Success of the high-dose/refuge resistance management strategy after 15 years of Bt crop use in North America can be undermined by "failure to use high-dose Bt cultivars and lack of sufficient refuge."

Getting the dose high enough is the responsibility of the seed companies, but how do we keep individual farmers from "cheating" -- growing Bt crops on their whole farm, rather than allocating some land to the Bt-free refuge this strategy requires? Should we rely on pressure from individual neighbors, or something more organized?

An economic experiment reveals that humans prefer pool punishment to maintain the commons "...where the punishment act is carried out by a paid third party, (e.g. a police system or a sheriff)"

Bacillus thuringiensis, the original source of the Bt gene, also has problems with cheaters. Making the toxin is expensive, so "free riders" (which don't pay the cost of making the toxin) can potentially multiply faster than "cooperators" that make the toxin. But they can only achieve that potential inside host caterpillars that are simultaneously infected by a toxin-making strain. Co-infection is more common at high bacterial population densities, but as cheaters become more common overall reproduction decreases bringing down the population density. So cheaters and cooperators co-exist in the field, as reported in "The Dynamics of Cooperative Bacterial Virulence in the Field."

We have suggested a somewhat similar mechanism for the co-existence of cooperative (N2-fixing) and cheating rhizobia: host sanctions against nodules that fix less nitrogen reduce the fitness of cheaters when mixed nodules are rare, but high rhizobial population densities lead to more mixed nodules, where cheaters may escape sanctions by sharing nodules with strains that fix more nitrogen.

Comments

Seems to me you can have human Bt cheaters come in two stripes: one would be the farmer you mention who would choose to plant the whole farm to the Bt variety (forgoing refuge), but the other is the farmer who forgoes the Bt technology altogether and reaps the benefit of living among a sufficiently high density of Bt users as to have less insect damage. This latter 'cheat' saves the expense of the Bt trait in seed cost. One can observe that this latter cheat is actually serving as a refuge against cheats of the first stripe (and I'll agree this is real).

But there comes a subtle difference in cheat control. It is possible to control the first cheat in hybrid crop production (e.g., corn) where new seed is essential each year and the cost of seed production is beyond the means of most farmers. Simply add refuge seed into the retail bag of seed (refuge in a bag) and -poof- cheating is eliminated.

The latter style of "cheating" is more akin to the rhizobial system you're working with... forgoing some real cost and still gaining some advantage due to the action of neighbors. Now recall that above we noticed the human cheat of style two might also be considered a refuge to the "all in" style one cheat.

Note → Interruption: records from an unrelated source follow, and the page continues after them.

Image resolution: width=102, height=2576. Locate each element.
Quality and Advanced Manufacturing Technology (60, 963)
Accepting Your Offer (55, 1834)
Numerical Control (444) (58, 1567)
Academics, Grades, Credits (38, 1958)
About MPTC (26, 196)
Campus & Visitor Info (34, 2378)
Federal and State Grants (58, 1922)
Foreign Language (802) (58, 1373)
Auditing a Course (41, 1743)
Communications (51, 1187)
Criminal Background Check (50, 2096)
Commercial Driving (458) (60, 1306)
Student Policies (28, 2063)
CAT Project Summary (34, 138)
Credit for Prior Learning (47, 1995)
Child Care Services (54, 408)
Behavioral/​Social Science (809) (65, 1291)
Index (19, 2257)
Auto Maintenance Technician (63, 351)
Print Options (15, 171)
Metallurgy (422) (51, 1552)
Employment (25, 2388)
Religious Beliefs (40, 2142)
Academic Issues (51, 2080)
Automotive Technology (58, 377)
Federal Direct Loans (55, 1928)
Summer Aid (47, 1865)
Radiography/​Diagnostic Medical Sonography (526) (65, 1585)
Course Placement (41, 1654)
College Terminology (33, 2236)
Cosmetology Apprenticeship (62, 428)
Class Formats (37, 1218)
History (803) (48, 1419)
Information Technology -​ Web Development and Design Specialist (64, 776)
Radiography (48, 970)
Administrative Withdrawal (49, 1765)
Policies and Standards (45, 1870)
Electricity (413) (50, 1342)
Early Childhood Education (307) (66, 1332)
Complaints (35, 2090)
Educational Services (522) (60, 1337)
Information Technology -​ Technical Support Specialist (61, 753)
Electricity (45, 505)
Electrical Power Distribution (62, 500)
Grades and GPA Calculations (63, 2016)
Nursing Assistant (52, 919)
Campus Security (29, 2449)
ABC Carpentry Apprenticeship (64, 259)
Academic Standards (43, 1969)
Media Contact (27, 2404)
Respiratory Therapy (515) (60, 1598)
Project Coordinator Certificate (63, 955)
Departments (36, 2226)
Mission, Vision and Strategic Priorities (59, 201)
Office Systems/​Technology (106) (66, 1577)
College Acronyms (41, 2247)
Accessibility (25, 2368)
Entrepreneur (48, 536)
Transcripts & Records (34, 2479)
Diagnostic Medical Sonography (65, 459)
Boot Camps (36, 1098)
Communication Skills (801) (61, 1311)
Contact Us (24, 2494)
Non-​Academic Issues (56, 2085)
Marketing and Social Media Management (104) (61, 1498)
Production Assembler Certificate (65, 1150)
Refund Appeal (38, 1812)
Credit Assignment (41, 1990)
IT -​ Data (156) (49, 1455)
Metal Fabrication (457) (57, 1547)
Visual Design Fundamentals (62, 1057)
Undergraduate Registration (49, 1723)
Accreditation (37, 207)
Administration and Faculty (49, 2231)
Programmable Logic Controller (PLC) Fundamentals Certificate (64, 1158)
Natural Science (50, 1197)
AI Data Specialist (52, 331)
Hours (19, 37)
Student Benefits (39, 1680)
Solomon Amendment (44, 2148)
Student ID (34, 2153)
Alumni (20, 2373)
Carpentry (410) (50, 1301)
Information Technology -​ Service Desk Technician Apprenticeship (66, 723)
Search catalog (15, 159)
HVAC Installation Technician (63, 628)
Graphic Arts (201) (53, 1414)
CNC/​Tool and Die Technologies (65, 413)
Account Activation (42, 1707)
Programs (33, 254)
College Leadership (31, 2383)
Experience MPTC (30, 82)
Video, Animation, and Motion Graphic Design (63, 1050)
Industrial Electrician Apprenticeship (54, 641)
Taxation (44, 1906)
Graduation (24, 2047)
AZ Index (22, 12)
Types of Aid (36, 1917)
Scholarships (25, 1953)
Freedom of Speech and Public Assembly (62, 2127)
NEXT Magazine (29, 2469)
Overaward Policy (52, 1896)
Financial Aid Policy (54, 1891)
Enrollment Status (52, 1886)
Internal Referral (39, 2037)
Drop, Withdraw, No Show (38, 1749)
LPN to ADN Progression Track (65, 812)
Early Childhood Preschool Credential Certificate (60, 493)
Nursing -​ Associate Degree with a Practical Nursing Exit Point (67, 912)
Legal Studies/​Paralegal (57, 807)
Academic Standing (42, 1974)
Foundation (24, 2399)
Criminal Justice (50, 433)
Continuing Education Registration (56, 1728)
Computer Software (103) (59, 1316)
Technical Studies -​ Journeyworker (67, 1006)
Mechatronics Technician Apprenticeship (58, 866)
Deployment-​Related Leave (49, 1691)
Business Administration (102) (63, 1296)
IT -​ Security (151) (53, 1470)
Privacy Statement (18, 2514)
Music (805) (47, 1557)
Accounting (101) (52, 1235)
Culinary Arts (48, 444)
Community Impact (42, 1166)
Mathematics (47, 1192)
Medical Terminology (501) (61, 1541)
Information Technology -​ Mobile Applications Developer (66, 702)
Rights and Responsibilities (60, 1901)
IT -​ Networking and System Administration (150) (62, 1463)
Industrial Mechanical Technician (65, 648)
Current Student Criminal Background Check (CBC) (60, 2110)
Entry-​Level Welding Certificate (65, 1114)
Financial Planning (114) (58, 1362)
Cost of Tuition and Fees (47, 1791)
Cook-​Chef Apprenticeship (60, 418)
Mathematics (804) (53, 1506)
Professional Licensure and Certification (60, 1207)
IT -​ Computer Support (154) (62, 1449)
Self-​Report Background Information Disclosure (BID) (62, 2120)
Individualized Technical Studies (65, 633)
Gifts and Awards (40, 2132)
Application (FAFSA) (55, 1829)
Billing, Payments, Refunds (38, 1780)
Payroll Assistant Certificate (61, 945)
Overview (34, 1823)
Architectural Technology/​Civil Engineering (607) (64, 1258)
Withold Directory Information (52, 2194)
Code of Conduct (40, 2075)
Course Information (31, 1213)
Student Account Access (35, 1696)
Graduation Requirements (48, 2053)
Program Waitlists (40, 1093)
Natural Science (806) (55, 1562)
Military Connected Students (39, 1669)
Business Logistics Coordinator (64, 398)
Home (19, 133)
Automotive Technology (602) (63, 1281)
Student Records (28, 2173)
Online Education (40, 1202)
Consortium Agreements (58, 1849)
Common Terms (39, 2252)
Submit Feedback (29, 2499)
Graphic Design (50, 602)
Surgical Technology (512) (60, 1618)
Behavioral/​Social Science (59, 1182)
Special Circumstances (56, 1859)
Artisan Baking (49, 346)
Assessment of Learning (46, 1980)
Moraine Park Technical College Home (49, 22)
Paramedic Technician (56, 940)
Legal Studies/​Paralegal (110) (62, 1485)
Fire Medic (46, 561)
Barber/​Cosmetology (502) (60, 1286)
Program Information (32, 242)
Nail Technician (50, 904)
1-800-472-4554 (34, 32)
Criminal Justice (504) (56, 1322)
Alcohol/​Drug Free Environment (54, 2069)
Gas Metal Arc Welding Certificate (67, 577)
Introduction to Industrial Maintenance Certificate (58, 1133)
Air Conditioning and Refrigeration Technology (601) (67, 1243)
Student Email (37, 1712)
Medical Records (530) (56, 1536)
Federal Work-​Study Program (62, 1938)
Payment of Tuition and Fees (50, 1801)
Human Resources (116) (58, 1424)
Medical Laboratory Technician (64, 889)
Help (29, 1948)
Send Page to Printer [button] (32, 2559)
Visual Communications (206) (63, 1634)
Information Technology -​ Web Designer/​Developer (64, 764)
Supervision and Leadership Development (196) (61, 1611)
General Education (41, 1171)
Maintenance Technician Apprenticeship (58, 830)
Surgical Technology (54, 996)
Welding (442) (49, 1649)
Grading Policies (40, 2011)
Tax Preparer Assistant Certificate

So my question for pondering is whether there might be some yet to be discerned value of the rhizobial "cheats" in a population of comensal bacteria??

Clem,

Thanks for the insightful comments.

I wouldn't call people growing nonBT crops "cheaters." They might benefit from lower pest levels if their neighbors grow BT crops, but people buying BT crops may have signed a contract agreeing to refuge requirements. And having BT crops nearby may cause additional problems. Some organic farmers, for example, use BT sprays. These might stop working if pests evolve BT resistance on their neighbors' farms.

I'm told that mixing nonBT seed doesn't work as a refuge. It's more like a low dose, which speeds evolution of resistance.

Someone has claimed that cheating rhizobia are "beneficial" because they impose selection to maintain host sanctions against cheaters. Seems like a stretch to me.